Creates a classification object that uses the Random Forest method It wraps the randomForest library.

Usage

cla_rf(attribute, slevels, nodesize = 5, ntree = 10, mtry = NULL)

Arguments

attribute

attribute target to model building

slevels

possible values for the target classification

nodesize

node size

ntree

number of trees

mtry

number of attributes to build tree

Value

returns a classification object

Examples

data(iris)
slevels <- levels(iris$Species)
model <- cla_rf("Species", slevels, ntree=5)
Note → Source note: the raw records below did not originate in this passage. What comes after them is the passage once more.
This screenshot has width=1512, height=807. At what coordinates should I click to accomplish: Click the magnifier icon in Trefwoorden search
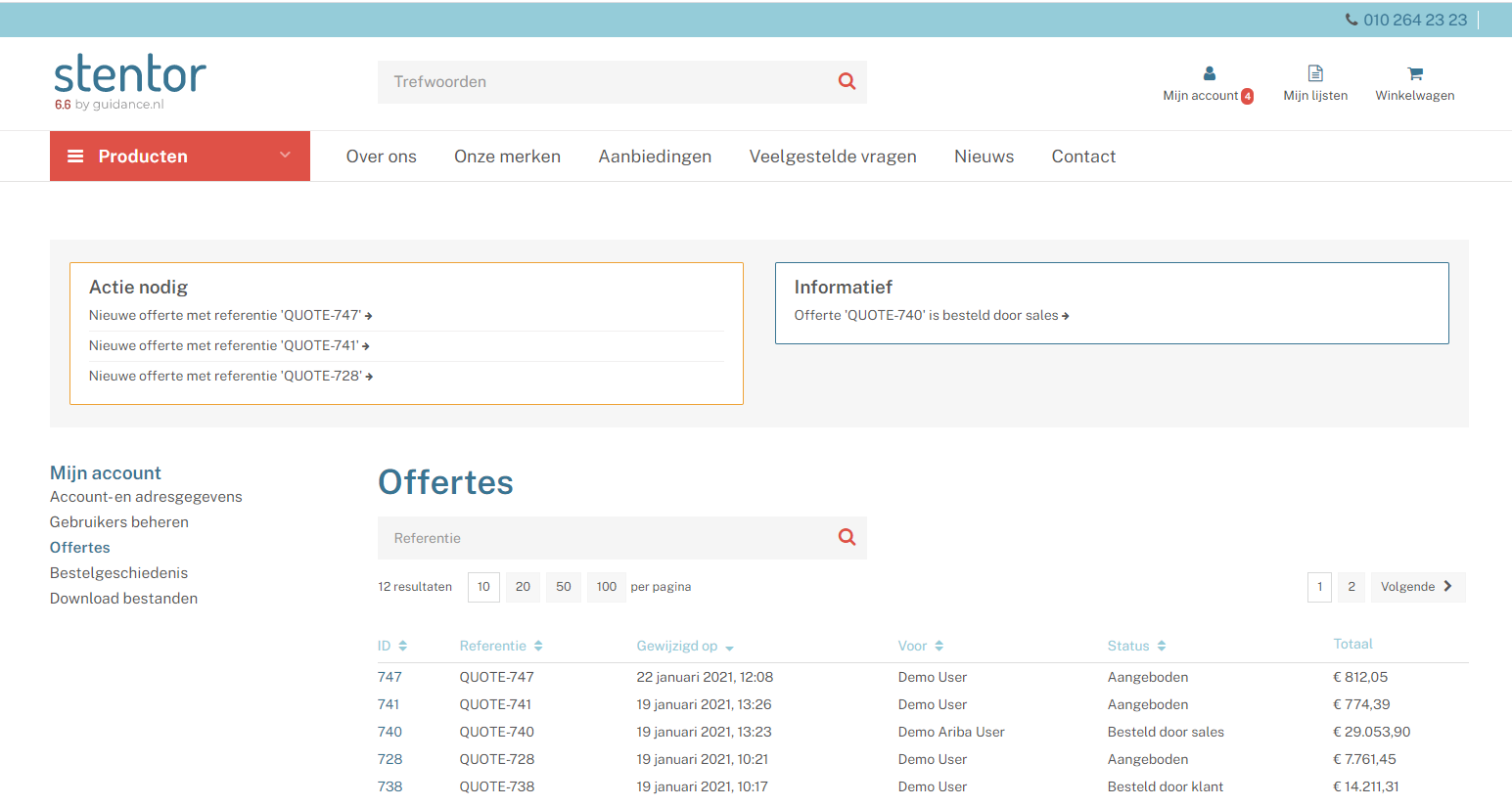click(x=847, y=82)
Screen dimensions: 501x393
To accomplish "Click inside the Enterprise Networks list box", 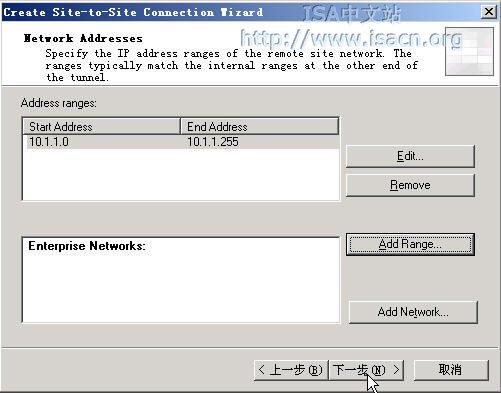I will tap(181, 287).
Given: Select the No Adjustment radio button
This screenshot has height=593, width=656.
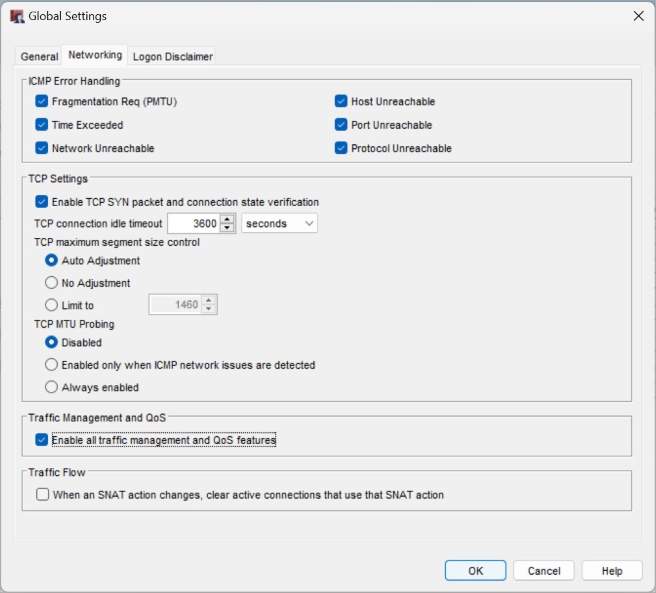Looking at the screenshot, I should pos(52,283).
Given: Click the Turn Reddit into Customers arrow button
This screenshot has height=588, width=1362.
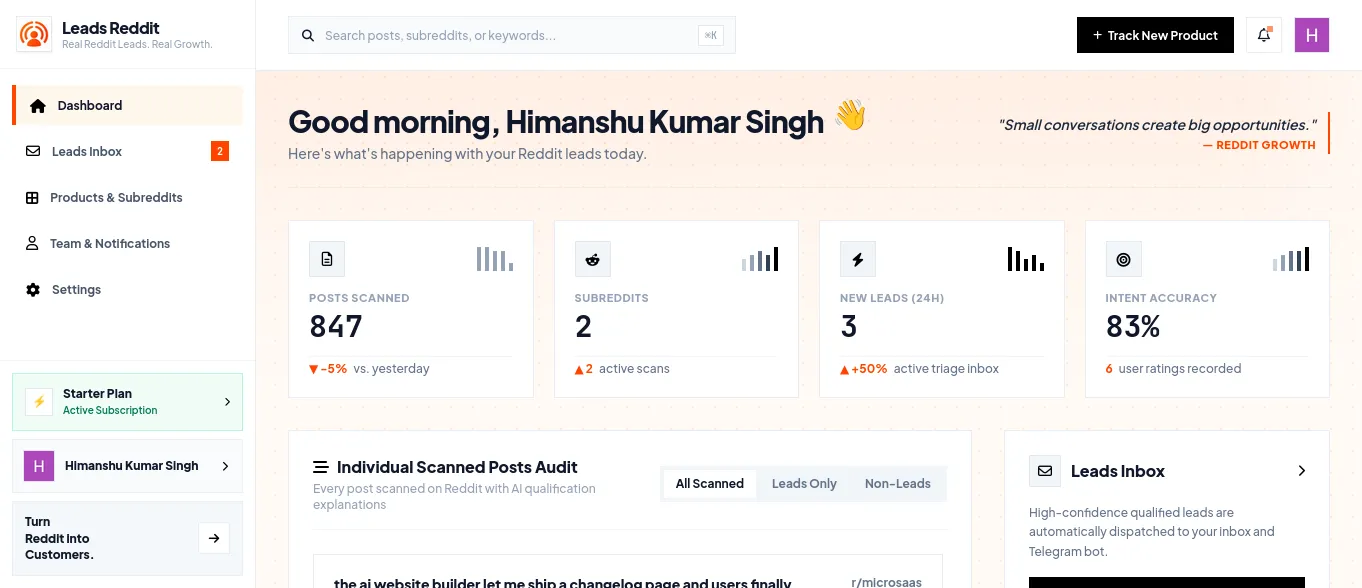Looking at the screenshot, I should (x=214, y=538).
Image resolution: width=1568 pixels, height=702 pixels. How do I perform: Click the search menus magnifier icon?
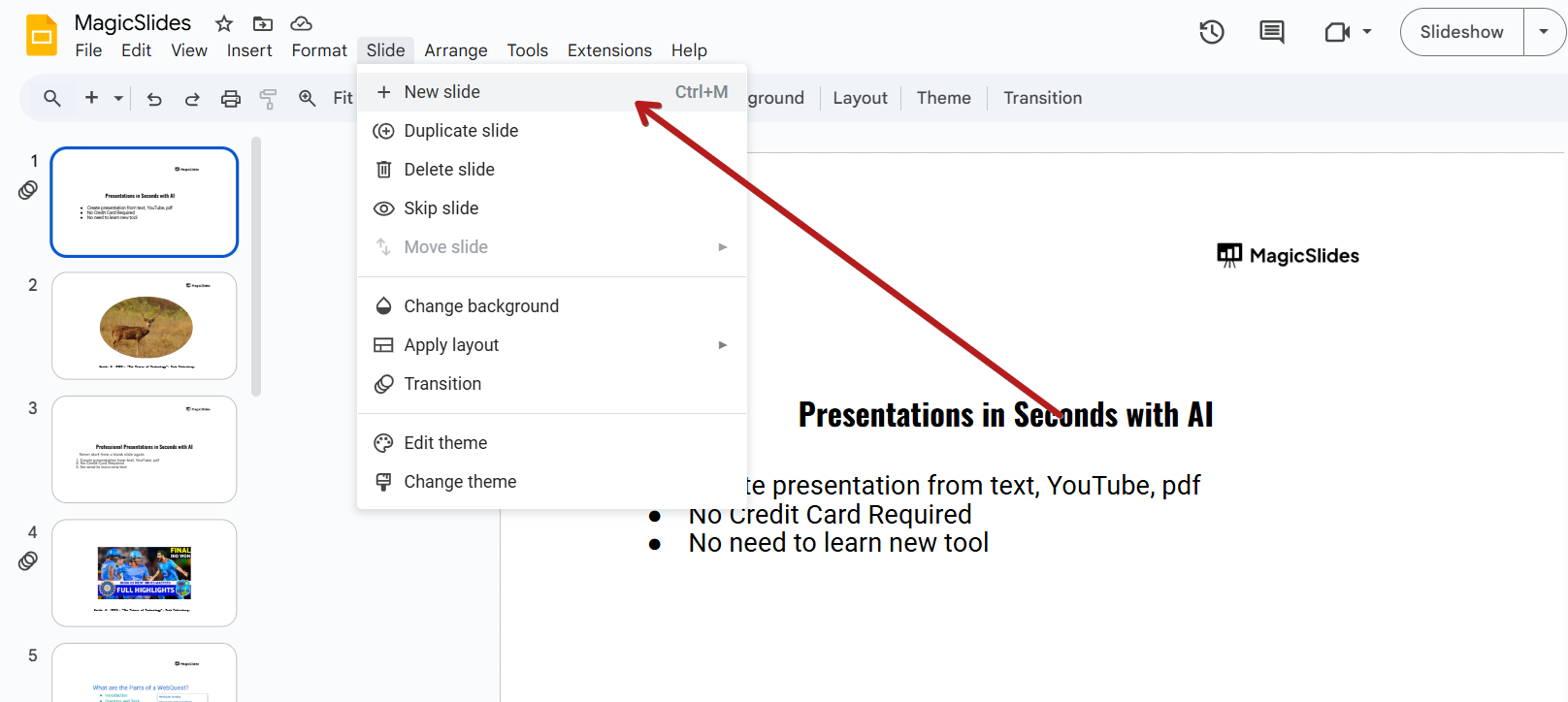[52, 98]
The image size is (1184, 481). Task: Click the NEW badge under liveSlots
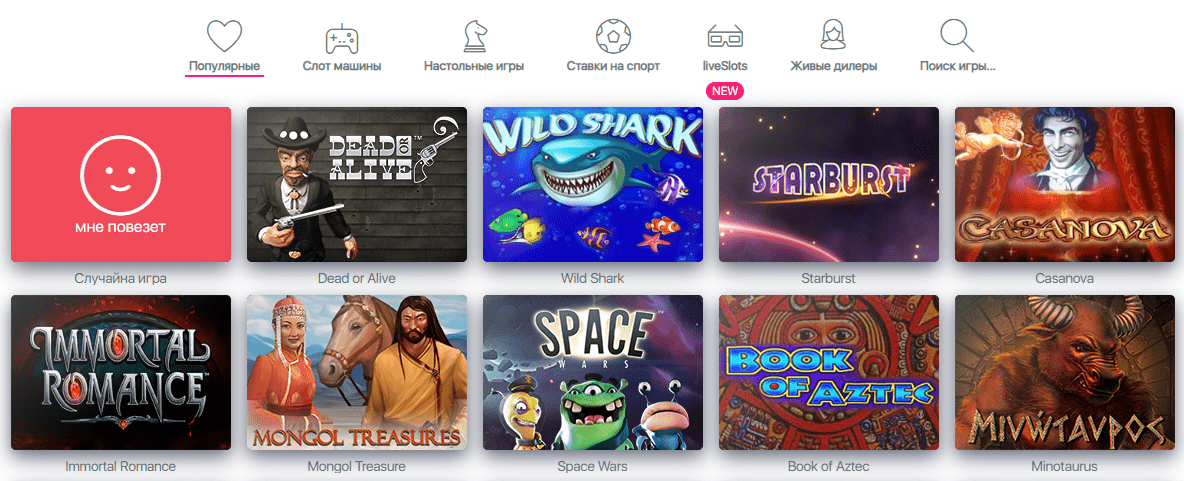[725, 91]
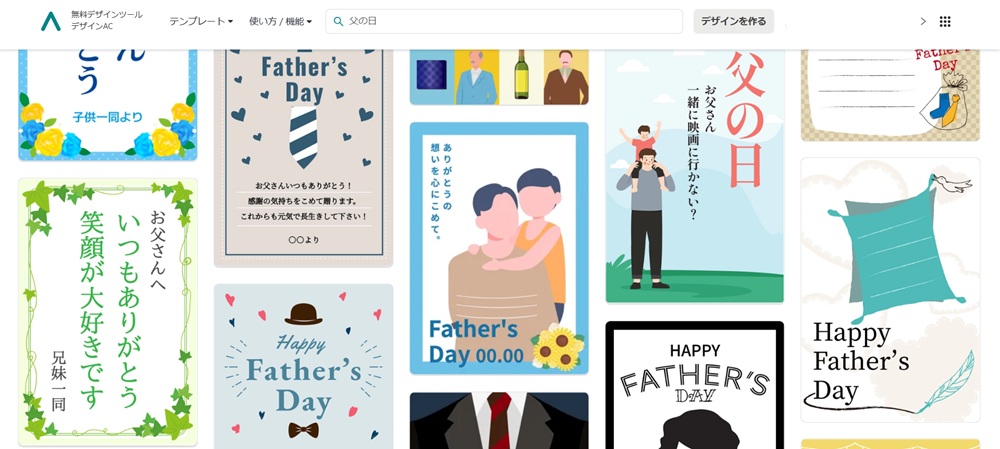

# preparing dataset for random sampling
sr <- sample_random()
sr <- train_test(sr, iris)
train <- sr$train
test <- sr$test

model <- fit(model, train)

prediction <- predict(model, test)
predictand <- adjust_class_label(test[,"Species"])
test_eval <- evaluate(model, predictand, prediction)
test_eval$metrics

SVM for classification

Description

Creates a classification object that uses the Support Vector Machine (SVM) method for classification It wraps the e1071 and svm library.

Usage

cla_svm(attribute, slevels, epsilon = 0.1, cost = 10, kernel = "radial")

Arguments

attribute

attribute target to model building

slevels

possible values for the target classification

epsilon

parameter that controls the width of the margin around the separating hyperplane

cost

parameter that controls the trade-off between having a wide margin and correctly classifying training data points

kernel

the type of kernel function to be used in the SVM algorithm (linear, radial, polynomial, sigmoid)

Value

returns a SVM classification object

Examples

data(iris)
slevels <- levels(iris$Species)
model <- cla_svm("Species", slevels, epsilon=0.0,cost=20.000)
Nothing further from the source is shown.